DDPM forward process adding Gaussian noise over time
DDPM forward process from [Lai et al. 2025].
Here more explicitly we use $\boldsymbol{X}_0 \sim p_{data}$.
Noise-adding forward process, with pre-defined noise-variance-schedule $\{\beta_t\}_{t=1}^L$: $$ \begin{aligned} \boldsymbol{X}_t &:= \sqrt{1-\beta_t} \cdot \boldsymbol{X}_{t-1}+ \sqrt{\beta_t} \cdot \boldsymbol{\mathcal{E}}_t \\ &= \sqrt{\bar{\alpha}_t} \cdot \boldsymbol{X}_0 + \sqrt{1-\bar{\alpha}_t} \cdot \boldsymbol{\mathcal{E}} \end{aligned} $$ where $\boldsymbol{\mathcal{E}}, \boldsymbol{\mathcal{E}}_t \sim \mathcal{N} (\boldsymbol{0}, \boldsymbol{I})$, $\alpha_t := 1-\beta_t$ and $\bar{\alpha}_t := \prod_{s=1}^t \alpha_s$.
Therefore, $$ \begin{aligned} q\left(\boldsymbol{x}_t \mid \boldsymbol{x}_{t-1}\right)&:=\mathcal{N}\left(\boldsymbol{x}_t ; \sqrt{1-\beta_t} \cdot \boldsymbol{x}_{t-1}, \ \beta_t \boldsymbol{I}\right) \\ q\left(\boldsymbol{x}_t \mid \boldsymbol{x}_0 \right)&= \mathcal{N} \left(\boldsymbol{x}_t ; \sqrt{\bar{\alpha}_t}\cdot \boldsymbol{x}_0 , \ (1-\bar{\alpha}_t) \boldsymbol{I} \right) \end{aligned} $$

Training

To predict the noise used in the closed-form construction of the noisy sample $\boldsymbol{x}_t$, the commonly used simplified training objective is \[ \mathcal{L} = \mathop{\mathbb{E}}\limits_{T} \ \mathop{\mathbb{E}}\limits_{\boldsymbol{X}_0 } \ \mathop{\mathbb{E}}\limits_{\boldsymbol{\mathcal{E}} } \left[ \| \boldsymbol{\mathcal{E}} - \text{UNet}_{\boldsymbol{\theta}}(\boldsymbol{X}_T, T) \|^2 \right] \] \[ \text{with}\ \boldsymbol{X}_T = \sqrt{\bar{\alpha}_T} \boldsymbol{X}_0+\sqrt{1-\bar{\alpha}_T} \boldsymbol{\mathcal{E}} \] with random variables $T \sim \mathcal{U}(\{1,..., L\})$, $\boldsymbol{X}_0 \sim p_{\text{data}}$, and $\boldsymbol{\mathcal{E}} \sim \mathcal{N}(\boldsymbol{0}, \boldsymbol{I})$.

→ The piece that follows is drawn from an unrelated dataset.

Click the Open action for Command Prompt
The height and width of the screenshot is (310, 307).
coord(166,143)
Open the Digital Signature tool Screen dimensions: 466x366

The expectations can only be estimated using finite realizations drawn from these distributions.
By drawing many realizations from these distributions, the training objective can be approximated by \[ \hat{\mathcal{L}} = \sum_{t}\ \sum_{\boldsymbol{x}_0}\ \sum_{\boldsymbol{\epsilon}} \left[ \left\| \boldsymbol{\epsilon} - \text{UNet}_{\boldsymbol{\theta}}\left(\boldsymbol{x}_t, t\right) \right\|^2 \right] \] \[ \text{with}\ \boldsymbol{x}_t = \sqrt{\bar{\alpha}_t}\boldsymbol{x}_0 + \sqrt{1-\bar{\alpha}_t}\boldsymbol{\epsilon}. \] Here $t$, $\boldsymbol{x}_0$, $\boldsymbol{\epsilon}$, and $\boldsymbol{x}_t$ are lowercase because they are realizations of $T$, $\boldsymbol{X}_0$, $\boldsymbol{\mathcal{E}}$, and $\boldsymbol{X}_t$.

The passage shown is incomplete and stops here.